The 2017 financial year was a good one to be a passive (index-tracking) investor in large cap Australian equities. The S&P/ASX200 returned 14.1%. Add to this the other attractions of passive investing – fees are typically lower than active management, taxes and transaction costs are lower, and investors know what they are getting. These attractions no doubt explain why around US$500 billion globally is leaving active equity strategies each year.

Large superannuation funds in Australia caught up in this global trend have an additional factor to consider. Australia, almost uniquely, taxes the investment returns of super funds. This makes passive investing an after-tax optimisation problem for Australian funds.

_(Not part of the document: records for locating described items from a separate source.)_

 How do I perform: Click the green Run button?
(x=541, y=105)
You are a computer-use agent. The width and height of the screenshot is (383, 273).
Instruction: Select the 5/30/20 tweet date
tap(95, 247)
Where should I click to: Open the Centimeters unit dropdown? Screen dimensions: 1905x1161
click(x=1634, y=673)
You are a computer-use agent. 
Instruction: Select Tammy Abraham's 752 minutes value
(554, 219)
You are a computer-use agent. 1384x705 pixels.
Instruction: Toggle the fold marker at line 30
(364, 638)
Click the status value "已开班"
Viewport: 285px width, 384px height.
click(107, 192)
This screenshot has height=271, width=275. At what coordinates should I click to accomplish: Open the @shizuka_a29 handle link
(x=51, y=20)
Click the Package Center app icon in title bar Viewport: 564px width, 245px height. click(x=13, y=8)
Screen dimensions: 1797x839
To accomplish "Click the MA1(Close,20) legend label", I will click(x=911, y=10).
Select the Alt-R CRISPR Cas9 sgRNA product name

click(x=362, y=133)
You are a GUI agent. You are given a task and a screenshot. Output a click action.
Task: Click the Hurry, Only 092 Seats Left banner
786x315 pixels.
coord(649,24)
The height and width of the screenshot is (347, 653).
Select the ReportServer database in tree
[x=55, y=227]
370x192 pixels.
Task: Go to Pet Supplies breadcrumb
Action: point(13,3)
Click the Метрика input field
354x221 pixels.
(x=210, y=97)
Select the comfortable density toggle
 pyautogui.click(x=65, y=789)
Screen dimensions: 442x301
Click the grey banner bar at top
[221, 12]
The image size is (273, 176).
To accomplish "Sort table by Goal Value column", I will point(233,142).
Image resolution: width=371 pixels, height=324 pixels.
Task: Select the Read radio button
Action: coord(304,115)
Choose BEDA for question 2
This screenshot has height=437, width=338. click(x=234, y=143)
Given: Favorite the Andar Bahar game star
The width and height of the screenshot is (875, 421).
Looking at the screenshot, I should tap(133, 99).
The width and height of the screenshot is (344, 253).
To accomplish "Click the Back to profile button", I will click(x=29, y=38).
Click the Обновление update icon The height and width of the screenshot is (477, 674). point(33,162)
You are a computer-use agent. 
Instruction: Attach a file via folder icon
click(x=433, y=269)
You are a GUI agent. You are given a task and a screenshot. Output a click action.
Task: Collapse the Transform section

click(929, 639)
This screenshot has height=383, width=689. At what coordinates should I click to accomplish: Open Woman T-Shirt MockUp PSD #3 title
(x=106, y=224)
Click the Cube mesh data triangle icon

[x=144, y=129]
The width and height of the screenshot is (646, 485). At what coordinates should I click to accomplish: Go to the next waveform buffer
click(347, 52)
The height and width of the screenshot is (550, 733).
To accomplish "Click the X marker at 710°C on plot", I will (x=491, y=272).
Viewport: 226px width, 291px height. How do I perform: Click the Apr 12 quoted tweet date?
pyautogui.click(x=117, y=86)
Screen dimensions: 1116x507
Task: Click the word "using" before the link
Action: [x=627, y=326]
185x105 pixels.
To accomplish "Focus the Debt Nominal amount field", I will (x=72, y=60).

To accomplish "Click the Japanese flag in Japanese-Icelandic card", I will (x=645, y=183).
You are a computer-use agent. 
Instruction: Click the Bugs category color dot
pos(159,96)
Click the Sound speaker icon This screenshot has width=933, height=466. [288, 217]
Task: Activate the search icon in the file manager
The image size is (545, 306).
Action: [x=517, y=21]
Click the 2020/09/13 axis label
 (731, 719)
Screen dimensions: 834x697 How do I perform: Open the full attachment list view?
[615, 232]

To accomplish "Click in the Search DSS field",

While the headline 14.1% return is eye-catching, there is little insight as to what this looks like after tax or what tax management could have added to this good news story. ‘Dumbing down’ the after-tax optimisation problem to a simple ‘keep turnover low’ mantra does a disservice to the smart, sophisticated investment thinking most funds apply to other parts of their investment portfolio.

The forgotten effect of taxes

Most talk is on the extra tax a fund pays when moving from a passive to a factor-based or full active management style. But there are meaningful increases in tax just from moving from a theoretical ‘buy and hold’ strategy to a real-life index-tracking strategy which typically turns over 5-10% each year due to index reconstitutions, corporate actions and day to day fund cash flows.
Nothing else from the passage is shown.